いつもは、彼等の姿に感動し、涙ながら写真撮影をしているのだが、今年はそんなことはなかった。

彼等の雄姿に心を揺さぶられないと言うことは、「もう、この世界から引退すべきなのではないか…」、とも思う。

リーダー学年が、昔、私を苦しめた代であるということも、あまり親近感を持てなかった理由の一つではあるが、それでも自ら教育者を名乗る以上、そんなわだかまりを、何年も引きずってはいけないのだ。

あの頃のダメージが大きすぎたということもある。
だが、それを乗り越えるだけの時間も経っていることも事実。

唯一、高校三年生の演舞だけは、涙が流れた。
だが、それだけだった。

「運動会よ、早く終わってくれ」、とも思わなかったし、自らの役割を果たすため、今年も五千枚以上の写真は撮影している。

だが、彼等との距離を作り、一歩引いて見ている自分自身がいる。

リーダー学年である高2は、当初高1からも、中3からも煙たがられていたが、運動会の練習が進むにつれて、それも弱まり、最終的には、どの団も一つになった。

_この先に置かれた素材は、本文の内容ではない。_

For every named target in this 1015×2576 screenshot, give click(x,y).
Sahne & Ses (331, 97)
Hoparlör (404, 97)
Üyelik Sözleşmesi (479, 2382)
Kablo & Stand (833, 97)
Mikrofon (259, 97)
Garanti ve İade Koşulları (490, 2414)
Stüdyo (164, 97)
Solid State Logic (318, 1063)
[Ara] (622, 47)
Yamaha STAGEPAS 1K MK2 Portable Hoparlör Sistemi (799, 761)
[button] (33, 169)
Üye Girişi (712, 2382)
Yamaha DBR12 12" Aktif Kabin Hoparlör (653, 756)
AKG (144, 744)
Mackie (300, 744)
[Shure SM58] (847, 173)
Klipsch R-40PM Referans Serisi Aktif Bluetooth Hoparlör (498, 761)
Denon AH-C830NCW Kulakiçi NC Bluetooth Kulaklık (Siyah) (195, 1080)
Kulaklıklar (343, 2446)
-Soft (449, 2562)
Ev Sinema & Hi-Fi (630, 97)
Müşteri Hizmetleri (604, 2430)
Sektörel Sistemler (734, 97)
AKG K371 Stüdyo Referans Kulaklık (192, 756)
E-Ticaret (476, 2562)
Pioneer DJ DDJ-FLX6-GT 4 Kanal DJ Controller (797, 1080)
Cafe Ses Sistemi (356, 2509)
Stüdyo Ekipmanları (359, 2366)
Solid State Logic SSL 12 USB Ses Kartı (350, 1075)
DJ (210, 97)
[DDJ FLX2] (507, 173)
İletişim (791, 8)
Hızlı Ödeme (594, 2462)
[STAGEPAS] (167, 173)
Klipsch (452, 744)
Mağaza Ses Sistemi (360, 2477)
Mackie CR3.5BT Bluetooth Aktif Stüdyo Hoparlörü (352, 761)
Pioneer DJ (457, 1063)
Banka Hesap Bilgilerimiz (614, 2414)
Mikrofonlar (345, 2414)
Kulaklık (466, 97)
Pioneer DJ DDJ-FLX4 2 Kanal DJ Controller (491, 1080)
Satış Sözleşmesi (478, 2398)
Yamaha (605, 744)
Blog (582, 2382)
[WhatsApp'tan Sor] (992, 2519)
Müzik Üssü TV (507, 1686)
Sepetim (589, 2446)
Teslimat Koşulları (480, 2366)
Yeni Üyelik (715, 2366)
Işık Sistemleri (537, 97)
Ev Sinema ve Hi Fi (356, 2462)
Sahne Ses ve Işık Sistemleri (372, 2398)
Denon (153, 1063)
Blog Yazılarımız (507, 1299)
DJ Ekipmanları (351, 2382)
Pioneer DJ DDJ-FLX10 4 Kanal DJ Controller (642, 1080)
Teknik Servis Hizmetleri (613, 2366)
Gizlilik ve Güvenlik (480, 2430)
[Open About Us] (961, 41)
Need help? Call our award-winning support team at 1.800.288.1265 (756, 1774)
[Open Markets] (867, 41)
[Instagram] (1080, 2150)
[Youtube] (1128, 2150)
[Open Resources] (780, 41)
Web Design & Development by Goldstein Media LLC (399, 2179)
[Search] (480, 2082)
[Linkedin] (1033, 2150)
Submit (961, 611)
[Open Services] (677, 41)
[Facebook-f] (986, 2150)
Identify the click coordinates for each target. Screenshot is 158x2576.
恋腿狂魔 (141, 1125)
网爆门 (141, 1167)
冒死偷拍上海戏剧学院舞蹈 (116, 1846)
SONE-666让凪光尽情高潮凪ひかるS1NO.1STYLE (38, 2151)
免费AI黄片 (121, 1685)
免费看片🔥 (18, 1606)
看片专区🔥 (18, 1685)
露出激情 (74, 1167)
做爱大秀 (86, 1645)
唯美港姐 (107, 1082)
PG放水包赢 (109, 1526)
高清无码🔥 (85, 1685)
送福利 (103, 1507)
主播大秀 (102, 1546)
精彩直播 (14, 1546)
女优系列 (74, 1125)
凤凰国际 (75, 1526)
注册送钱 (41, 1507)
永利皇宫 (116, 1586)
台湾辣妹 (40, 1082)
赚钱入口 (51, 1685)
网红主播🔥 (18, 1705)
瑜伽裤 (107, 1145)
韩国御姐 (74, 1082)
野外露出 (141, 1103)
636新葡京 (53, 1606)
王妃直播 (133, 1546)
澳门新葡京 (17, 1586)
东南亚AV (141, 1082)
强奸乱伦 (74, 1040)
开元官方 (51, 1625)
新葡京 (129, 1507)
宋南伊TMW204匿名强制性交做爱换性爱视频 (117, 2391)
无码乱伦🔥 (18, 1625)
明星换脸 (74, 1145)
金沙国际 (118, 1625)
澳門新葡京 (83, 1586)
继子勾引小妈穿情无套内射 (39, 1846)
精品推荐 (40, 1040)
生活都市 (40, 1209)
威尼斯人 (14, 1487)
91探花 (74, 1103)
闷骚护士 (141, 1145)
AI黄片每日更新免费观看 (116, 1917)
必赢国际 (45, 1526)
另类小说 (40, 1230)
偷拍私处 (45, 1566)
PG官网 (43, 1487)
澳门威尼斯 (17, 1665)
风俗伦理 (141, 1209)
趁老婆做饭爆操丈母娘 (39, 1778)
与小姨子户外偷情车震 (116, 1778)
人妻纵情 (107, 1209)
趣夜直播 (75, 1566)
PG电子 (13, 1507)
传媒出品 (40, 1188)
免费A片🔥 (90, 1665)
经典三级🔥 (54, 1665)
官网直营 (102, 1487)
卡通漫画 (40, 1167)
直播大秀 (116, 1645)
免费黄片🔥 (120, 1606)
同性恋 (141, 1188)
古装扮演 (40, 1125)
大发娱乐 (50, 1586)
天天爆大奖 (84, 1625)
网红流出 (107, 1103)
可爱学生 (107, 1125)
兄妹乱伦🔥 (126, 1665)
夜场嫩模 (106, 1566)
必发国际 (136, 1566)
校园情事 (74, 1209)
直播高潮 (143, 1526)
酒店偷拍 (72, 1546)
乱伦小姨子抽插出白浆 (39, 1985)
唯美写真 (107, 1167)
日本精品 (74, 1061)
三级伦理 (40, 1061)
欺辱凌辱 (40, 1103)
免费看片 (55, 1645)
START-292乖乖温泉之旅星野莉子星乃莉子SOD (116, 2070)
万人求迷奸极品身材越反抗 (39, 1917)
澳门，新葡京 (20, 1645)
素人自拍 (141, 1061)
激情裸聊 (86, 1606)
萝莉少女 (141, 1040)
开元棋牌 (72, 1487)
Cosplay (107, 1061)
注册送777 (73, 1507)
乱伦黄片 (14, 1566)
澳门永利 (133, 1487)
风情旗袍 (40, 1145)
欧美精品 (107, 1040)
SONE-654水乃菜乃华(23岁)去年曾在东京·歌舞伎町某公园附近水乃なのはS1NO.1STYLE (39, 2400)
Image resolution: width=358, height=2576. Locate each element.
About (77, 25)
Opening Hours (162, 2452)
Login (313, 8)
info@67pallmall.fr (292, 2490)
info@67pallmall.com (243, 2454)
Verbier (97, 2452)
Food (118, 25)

だが、どれだけ高2とのわだかまりが溶けたのかは分からない。

「一緒の団になって話したら、結構いい先輩でした。」
そんな声もチラホラ聞いた。

学校行事としては成功した運動会だったと思う。

見て下さった七百名以上の保護者も、概ね満足してお帰りいただけたことだろう。

だが、何となく私自身に充実感がない。

子供らに感動出来なくなった時が、この仕事を終える時期なのだろう。

ともあれ、今年も感動をありがとう。